» **TASK INSTRUCTIONS**
Give again only those lines from the start of the entries through the line holding "Task: Open the Purchase Orders section", leaving them as they are.

Dataset entries
● ● ● ●

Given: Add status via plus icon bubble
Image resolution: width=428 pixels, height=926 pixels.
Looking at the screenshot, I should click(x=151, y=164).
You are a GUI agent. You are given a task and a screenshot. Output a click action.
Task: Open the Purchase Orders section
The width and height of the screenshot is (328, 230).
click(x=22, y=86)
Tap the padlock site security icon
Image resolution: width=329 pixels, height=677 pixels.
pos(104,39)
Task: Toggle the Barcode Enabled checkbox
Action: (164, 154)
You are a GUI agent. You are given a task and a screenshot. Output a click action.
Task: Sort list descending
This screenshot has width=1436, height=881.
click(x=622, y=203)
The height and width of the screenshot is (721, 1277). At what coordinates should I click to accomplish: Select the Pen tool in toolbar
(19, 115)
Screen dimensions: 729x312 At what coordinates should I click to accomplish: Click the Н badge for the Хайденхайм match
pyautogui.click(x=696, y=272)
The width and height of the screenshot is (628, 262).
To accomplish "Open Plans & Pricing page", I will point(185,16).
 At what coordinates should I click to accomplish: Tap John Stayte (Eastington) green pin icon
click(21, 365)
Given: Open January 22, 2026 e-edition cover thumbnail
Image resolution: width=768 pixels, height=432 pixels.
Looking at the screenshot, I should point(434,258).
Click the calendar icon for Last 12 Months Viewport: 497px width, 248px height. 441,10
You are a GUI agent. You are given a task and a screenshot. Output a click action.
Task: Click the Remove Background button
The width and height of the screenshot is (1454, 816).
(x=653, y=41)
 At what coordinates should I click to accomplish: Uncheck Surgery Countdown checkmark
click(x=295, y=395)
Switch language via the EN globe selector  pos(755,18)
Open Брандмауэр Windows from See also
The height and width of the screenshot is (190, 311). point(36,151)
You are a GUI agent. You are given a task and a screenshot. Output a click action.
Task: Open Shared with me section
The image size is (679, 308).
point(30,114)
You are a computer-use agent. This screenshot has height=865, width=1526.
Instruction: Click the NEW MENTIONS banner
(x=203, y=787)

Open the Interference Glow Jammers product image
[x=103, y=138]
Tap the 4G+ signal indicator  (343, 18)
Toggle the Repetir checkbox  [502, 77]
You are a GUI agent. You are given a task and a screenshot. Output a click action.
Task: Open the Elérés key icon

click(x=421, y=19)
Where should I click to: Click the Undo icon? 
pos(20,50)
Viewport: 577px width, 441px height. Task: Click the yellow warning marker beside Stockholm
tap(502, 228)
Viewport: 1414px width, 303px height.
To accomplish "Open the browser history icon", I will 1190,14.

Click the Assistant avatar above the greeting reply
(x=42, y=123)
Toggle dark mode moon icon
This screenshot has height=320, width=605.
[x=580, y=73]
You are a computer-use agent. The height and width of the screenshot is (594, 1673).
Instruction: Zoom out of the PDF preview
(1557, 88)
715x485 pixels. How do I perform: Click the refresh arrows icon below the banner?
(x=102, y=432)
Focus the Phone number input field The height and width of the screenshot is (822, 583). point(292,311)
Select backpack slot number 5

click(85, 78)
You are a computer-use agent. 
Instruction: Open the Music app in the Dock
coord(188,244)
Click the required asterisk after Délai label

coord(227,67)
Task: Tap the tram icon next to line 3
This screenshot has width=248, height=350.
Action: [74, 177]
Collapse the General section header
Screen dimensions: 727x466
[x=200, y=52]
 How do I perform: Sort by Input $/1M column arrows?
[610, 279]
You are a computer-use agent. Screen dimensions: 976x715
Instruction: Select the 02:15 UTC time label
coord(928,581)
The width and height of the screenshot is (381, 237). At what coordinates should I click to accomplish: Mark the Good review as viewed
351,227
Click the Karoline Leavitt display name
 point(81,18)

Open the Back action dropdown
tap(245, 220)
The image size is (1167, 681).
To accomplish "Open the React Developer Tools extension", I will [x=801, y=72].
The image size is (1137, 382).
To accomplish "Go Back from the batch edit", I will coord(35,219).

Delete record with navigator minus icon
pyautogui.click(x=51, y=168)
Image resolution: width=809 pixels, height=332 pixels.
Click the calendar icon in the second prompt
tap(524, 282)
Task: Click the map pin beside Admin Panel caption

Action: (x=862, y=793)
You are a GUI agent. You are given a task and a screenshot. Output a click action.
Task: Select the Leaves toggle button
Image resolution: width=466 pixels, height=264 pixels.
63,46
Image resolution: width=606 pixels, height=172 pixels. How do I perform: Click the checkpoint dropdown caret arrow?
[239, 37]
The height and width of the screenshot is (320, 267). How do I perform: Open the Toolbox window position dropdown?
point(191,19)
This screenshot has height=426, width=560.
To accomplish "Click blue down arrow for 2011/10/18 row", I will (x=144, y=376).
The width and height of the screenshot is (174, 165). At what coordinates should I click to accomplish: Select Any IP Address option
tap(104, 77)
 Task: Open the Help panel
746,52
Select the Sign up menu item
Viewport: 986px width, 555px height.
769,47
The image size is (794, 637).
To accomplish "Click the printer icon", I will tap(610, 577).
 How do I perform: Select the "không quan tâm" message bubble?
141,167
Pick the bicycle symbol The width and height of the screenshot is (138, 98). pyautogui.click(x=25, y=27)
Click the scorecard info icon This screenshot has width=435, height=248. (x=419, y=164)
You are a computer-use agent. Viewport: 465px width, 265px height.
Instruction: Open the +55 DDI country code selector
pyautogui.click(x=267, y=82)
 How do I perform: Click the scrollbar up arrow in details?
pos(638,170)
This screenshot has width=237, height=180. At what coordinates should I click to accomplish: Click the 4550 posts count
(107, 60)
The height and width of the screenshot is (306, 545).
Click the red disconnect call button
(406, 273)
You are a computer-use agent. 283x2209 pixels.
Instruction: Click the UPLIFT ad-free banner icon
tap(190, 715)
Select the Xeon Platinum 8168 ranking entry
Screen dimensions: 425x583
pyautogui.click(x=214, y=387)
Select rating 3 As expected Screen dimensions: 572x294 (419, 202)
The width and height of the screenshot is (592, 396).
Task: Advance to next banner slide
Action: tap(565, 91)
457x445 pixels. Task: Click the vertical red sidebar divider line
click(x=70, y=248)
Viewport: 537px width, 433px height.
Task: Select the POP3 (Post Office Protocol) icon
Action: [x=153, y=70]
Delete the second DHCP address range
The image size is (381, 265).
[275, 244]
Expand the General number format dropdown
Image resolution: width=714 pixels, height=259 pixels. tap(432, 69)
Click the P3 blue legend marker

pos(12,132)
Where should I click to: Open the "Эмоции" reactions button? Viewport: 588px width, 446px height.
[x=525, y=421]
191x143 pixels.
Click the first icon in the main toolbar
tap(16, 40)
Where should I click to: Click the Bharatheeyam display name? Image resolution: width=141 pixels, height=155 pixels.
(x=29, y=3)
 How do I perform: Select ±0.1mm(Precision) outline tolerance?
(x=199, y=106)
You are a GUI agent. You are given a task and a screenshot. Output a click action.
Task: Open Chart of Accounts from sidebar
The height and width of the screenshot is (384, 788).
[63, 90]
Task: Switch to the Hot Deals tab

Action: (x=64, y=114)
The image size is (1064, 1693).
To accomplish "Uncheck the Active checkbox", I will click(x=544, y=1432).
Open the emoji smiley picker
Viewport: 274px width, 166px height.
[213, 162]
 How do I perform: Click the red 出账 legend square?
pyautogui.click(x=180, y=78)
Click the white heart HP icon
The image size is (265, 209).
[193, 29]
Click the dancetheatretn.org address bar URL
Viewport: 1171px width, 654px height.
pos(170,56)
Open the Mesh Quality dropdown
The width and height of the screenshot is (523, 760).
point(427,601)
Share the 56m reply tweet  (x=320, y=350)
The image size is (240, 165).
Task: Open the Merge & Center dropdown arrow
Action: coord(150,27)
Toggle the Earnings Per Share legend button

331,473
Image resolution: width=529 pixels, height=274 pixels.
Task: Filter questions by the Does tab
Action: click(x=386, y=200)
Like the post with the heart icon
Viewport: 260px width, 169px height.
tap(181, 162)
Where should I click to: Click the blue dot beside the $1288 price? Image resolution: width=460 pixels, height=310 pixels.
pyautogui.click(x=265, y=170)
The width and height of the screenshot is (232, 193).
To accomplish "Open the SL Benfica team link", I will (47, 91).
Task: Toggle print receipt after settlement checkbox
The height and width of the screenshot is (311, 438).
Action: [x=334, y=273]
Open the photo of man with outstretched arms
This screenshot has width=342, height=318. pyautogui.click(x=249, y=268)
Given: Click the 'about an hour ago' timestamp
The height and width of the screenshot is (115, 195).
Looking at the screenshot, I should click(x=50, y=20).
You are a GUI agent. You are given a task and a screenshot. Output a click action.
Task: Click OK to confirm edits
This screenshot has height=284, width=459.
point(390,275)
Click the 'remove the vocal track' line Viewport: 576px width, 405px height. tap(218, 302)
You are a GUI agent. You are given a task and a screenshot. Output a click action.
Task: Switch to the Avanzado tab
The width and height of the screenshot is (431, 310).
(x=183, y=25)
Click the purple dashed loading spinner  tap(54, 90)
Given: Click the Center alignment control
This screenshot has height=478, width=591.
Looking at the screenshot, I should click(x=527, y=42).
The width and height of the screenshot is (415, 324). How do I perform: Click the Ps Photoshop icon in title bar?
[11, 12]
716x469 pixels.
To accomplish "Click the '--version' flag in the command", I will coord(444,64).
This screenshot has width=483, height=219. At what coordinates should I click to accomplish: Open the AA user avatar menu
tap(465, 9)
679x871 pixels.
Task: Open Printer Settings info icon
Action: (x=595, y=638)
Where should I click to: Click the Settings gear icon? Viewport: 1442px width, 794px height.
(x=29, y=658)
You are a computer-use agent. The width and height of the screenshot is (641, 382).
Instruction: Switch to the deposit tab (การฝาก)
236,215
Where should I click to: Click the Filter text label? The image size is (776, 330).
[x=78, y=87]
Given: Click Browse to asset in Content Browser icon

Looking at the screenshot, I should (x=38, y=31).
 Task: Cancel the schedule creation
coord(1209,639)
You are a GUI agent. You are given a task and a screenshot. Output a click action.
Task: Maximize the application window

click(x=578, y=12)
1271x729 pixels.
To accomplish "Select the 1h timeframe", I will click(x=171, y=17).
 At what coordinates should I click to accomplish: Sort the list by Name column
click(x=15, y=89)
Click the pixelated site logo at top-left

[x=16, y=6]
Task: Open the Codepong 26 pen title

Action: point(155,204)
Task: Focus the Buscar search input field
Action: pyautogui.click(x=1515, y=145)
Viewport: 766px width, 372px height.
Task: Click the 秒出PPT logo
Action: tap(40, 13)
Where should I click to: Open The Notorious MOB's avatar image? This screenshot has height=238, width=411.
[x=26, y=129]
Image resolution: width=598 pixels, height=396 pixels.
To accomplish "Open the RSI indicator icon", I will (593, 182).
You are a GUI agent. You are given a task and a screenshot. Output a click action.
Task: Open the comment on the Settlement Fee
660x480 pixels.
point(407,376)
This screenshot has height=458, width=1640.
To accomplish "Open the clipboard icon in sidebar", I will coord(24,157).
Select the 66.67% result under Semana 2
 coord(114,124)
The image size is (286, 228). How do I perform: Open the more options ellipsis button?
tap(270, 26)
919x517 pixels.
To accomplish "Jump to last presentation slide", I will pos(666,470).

● ● ● ●

» **SOLUTION FOR THIS TASK**
Given: Add status via plus icon bubble
Image resolution: width=428 pixels, height=926 pixels.
Looking at the screenshot, I should click(x=151, y=164).
You are a GUI agent. You are given a task and a screenshot. Output a click action.
Task: Open the Purchase Orders section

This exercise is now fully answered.